QUOTED PASSAGE:
════════

My department at work has a lottery pool. Ten of us throw in $2 a week and we play the Powerball. I play an occasional scratch-off ticket as well and scratch off tickets are always a fun stocking stuffer in our family. I did not, however, spend any additional money on Powerball tickets as the jackpot climbed over the last couple weeks. As I’ve made clear, I’m on a pretty strict budget and although it’s fun to think about all my money worries vanishing overnight, I realize it’s probably not going to happen.

It’s impossible not to dream though when you are holding a ticket so that’s what I did a little bit this week. What would I have done with my share? I honestly don’t believe I would go crazy with the winnings. I’ve been living pretty simply for quite awhile and I’m not someone who needs a fur coat or 10 fancy cars in the driveway or a mansion. I think if I had an extra million dollars in my bank account, I would still be using my Target cartwheel app and checking the clearance racks before the regular shelves.

════════

[Position data for words and items]
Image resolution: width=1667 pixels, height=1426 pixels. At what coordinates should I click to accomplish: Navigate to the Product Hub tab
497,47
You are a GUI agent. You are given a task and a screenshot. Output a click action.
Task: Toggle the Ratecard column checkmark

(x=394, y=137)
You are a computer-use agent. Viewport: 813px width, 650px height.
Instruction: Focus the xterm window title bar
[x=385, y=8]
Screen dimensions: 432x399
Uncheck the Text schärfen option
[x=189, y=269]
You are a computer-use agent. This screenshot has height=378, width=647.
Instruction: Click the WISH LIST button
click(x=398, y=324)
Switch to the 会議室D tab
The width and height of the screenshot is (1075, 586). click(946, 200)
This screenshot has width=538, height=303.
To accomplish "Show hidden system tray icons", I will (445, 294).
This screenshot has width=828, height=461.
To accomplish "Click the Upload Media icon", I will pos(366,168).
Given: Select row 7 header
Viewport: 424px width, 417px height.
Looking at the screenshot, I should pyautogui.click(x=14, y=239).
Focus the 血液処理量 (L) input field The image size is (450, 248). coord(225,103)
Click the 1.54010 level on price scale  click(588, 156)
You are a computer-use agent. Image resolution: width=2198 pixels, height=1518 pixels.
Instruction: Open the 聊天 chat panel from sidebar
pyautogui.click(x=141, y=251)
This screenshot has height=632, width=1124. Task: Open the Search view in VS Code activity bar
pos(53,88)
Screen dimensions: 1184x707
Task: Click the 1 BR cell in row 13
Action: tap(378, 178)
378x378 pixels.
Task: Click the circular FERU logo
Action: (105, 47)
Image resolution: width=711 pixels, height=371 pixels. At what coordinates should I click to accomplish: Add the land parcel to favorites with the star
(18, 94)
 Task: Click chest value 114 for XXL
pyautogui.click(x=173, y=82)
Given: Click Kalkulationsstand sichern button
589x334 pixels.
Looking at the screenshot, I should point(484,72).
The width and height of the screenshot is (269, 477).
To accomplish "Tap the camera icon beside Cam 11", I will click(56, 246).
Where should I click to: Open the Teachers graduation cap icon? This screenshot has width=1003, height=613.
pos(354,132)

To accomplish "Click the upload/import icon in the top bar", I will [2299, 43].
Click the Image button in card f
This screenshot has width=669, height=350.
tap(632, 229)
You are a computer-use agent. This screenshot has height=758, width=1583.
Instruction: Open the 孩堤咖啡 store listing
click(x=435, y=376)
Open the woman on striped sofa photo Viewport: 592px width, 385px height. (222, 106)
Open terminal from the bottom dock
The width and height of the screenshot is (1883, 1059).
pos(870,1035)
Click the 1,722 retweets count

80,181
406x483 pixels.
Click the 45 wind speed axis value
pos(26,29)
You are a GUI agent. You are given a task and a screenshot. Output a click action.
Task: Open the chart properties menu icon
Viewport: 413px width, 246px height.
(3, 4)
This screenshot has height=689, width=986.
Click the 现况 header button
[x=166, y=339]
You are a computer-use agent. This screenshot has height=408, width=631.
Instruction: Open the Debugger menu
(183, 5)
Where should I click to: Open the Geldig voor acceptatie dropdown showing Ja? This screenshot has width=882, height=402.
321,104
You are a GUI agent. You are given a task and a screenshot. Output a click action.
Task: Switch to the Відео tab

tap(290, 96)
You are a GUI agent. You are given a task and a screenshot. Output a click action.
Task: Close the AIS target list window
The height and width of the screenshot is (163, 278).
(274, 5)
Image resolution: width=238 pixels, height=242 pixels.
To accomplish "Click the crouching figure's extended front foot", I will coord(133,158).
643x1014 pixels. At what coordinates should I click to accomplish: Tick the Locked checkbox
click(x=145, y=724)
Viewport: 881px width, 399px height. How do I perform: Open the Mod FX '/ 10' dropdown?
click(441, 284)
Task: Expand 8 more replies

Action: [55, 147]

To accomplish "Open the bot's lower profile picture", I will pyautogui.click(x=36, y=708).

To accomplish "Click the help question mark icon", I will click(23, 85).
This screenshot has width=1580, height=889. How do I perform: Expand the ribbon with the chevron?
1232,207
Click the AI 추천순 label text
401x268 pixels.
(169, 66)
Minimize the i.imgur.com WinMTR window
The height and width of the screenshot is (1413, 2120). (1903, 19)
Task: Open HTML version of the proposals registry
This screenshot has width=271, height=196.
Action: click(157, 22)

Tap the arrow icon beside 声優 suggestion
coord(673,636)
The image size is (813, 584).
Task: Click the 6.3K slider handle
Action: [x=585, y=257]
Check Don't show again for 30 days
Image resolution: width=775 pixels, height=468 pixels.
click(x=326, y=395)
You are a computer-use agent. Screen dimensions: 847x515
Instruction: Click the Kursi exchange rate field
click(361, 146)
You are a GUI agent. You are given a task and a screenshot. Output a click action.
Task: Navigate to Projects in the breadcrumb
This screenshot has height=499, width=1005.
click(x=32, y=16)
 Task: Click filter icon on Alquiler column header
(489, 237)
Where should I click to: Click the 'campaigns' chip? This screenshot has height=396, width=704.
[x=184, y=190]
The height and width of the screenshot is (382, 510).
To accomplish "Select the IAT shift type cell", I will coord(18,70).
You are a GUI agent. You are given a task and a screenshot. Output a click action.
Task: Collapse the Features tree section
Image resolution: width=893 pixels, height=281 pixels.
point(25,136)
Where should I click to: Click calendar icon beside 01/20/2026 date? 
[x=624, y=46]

════════

PROBLEM DESCRIPTION:
Answer these questions about the lottery pool post:
1. How much does each person in the department's pool put in per week?
2. What kind of ticket does the family treat as a fun stocking stuffer?
3. Which app would the writer still be using with an extra million dollars in the bank?
The listing has nothing to do with the lottery pool post.

EXERCISE ANSWER:
1. $2
2. Scratch-off tickets
3. The Target cartwheel app